2010/2/3 Richard Fairhurst <richard at systemed.net>:
> Um, yes, I do know the rules vary between countries.

> Firstly, like I say, you can accept that highway=cycleway implies foot=yes
> and bicycle=yes. Which it does for exactly the same reason that the tags are
> in English, the server code is in Ruby and this mailing list is called
> "talk" rather than "frogs": the chap who got there first decides.
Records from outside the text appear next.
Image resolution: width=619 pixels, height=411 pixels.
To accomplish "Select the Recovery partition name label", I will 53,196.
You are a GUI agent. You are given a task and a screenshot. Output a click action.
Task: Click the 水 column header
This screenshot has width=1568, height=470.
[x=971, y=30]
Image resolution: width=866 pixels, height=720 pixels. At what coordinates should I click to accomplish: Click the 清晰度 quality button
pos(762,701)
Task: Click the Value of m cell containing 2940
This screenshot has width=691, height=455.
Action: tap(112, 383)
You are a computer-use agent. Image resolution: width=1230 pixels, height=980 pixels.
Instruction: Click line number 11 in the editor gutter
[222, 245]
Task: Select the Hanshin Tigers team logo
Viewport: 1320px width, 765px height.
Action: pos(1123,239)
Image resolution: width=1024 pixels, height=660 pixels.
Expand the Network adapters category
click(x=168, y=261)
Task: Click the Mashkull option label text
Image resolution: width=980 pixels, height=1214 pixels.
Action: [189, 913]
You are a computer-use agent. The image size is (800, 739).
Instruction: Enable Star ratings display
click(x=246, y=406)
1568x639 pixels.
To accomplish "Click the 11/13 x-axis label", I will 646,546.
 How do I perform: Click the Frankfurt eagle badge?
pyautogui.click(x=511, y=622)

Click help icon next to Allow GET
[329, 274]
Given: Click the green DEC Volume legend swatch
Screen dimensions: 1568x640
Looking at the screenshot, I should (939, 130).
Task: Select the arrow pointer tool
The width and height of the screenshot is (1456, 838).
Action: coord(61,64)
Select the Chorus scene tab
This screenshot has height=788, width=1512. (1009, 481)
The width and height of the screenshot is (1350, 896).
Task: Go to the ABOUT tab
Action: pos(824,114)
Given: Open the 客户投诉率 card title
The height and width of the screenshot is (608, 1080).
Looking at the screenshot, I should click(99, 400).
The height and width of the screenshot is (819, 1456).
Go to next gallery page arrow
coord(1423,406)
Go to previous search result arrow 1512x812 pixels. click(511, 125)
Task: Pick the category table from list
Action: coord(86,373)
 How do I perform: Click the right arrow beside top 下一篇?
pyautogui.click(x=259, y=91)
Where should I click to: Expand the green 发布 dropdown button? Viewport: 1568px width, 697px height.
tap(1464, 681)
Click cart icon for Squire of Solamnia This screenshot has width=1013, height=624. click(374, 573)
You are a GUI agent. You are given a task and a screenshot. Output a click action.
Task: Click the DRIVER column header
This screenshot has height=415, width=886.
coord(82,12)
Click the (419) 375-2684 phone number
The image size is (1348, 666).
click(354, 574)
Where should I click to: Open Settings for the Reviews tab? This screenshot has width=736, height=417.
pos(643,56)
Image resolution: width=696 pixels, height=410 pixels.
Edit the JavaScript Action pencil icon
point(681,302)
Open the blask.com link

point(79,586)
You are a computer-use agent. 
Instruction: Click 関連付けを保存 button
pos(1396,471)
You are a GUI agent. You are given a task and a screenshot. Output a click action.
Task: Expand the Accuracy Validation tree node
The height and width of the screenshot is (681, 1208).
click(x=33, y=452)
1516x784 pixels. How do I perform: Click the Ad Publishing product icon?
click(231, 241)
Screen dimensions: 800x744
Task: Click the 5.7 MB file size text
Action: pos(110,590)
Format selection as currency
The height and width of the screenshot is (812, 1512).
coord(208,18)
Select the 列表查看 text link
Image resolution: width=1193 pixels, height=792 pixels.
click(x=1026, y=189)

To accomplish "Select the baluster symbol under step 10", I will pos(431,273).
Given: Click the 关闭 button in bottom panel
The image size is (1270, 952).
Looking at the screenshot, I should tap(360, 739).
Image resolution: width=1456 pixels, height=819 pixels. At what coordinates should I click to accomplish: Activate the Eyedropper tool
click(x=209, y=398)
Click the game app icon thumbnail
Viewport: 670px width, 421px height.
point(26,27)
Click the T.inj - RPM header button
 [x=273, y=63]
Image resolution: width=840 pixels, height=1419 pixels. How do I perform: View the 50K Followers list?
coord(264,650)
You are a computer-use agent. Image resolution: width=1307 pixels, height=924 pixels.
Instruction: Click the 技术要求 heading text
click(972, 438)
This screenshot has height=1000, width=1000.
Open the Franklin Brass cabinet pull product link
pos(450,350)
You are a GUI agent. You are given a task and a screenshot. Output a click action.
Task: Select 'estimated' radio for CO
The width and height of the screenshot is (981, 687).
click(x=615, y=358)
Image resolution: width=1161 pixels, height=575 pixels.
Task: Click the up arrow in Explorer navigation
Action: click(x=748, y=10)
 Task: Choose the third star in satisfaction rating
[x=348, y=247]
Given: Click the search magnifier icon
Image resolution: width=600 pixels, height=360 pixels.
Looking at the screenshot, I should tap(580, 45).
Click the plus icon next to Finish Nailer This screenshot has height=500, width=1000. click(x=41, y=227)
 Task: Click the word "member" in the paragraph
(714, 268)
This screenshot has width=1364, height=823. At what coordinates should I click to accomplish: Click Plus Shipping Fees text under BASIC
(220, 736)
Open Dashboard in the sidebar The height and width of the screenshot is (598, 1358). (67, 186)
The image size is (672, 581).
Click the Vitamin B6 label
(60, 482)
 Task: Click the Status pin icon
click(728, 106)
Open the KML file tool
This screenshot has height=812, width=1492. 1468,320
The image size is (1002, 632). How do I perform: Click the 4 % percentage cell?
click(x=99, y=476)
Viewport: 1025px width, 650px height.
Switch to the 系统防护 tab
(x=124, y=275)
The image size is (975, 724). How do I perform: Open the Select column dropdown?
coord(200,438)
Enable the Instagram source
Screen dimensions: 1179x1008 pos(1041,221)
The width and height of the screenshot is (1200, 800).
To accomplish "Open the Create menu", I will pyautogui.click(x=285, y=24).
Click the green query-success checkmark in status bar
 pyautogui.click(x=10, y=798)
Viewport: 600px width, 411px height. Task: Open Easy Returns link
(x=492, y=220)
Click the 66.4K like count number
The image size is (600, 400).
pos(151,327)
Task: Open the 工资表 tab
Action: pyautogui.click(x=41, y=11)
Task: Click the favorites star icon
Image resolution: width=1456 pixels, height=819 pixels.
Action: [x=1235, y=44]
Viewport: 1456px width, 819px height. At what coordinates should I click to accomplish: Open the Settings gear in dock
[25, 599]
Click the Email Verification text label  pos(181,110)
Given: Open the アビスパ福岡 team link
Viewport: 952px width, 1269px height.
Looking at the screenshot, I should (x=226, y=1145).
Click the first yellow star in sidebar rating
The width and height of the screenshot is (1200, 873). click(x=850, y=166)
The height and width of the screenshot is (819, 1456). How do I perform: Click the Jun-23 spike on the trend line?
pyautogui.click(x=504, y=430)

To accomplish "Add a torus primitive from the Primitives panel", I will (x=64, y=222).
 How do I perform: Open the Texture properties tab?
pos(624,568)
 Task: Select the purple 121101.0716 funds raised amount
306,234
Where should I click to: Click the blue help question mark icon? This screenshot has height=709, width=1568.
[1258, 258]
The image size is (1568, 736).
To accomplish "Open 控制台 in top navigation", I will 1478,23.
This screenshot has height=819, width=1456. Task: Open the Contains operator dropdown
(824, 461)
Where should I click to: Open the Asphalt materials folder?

well, the chap that first used cycleway might have been an Englishman,
and might have had in mind that pedestrians are allowed, when tagging
highway=cycleway, but there is absolutely no logic or "natural
meaning" for cycleways to deduct access rights for pedestrians. IMHO
the only thing you can assume is bicycle=yes. As the wiki doesn't
speak about implications on foot (or at least most of the time
didn't), you cannot assume anything for pedestrians on bicycles as
long as you don't
a) check for the position (inside which country) and local legislation/habits
b) have an explicit tag aside (like foot=no/yes)

> And your
> argument that people won't tag "highway=cycleway; foot=no" but will tag
> "highway=path; bicycle=designated; foot=no" is batshit insane.

I wasn't talking about paths, I was pointing out that "walks like a
duck, talks like a duck" is not working automatically, because German
ducks are already too different from English ducks, and I don't want
to know about Chinese ducks.

> Or, you can agree that highway=cycleway will mean something different in
> Germany to the UK. No-one is stopping you from doing this. And, funnily
> enough, it's exactly what we do with most other values for the highway tag:
>   http://wiki.openstreetmap.org/wiki/Key:highway#International_equivalence

yes, I agree, still if you made a routing application with more than
national coverage you either would have to know all those implications
or find detailed tags on the object. I thought the OSM-way was
assuming as less implications as possible. Some time ago there weren't
even national borders which could have been used to determine which
jurisdiction you are in.


My intention was to point out, that good documentation and definitions
are IMHO needed or at least very helpful for interpreting the data. I
wouldn't mind if there were international equivalence lists for every
single tag. There are some other false friends btw., some time ago I
was advocating to tag an Italian bar as amenity=bar well knowing that
in Germany people would expect a different place when seeing a bar
than what they'll get in Italy. Still as all of the Italian Bars are
called "Bar" and as they are not really a cafe, tagging them as Bar
seems easiest to me. But you cannot make reliable assumptions whether
they sell tobacco or ice_cream as long as it is not tagged.

The same differences you get for petrol-stations: in Germany it will
be hard to find one that doesn't sell tobacco and beer, while in Italy
you would hardly find any that sells other than fuel. I agree that it
would be better to have a default-list about what to expect in which
context, instead of tagging hundreds of redundant tags to all objects,
still in particular cases like routing-relevant "highway" some
redundancy like foot=yes/no on cycleways IMHO is improving and
clarifying the situation.

...
> When you write you should make strenuous efforts to be not quite so
> patronising. :p

sorry, I didn't mean to, it's lack of knowledge / practise in
language, maybe I don't get the subtones of what I write.